*Work to be completed*: Each line below needs to be repeated precisely as it is.

(Dataset entries)
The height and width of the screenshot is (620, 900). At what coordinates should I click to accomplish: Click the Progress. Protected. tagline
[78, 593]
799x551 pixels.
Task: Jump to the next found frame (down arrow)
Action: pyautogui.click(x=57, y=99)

*Problem solution*:
The height and width of the screenshot is (620, 900). At what coordinates should I click to accomplish: Click the Progress. Protected. tagline
[78, 593]
799x551 pixels.
Task: Jump to the next found frame (down arrow)
Action: pyautogui.click(x=57, y=99)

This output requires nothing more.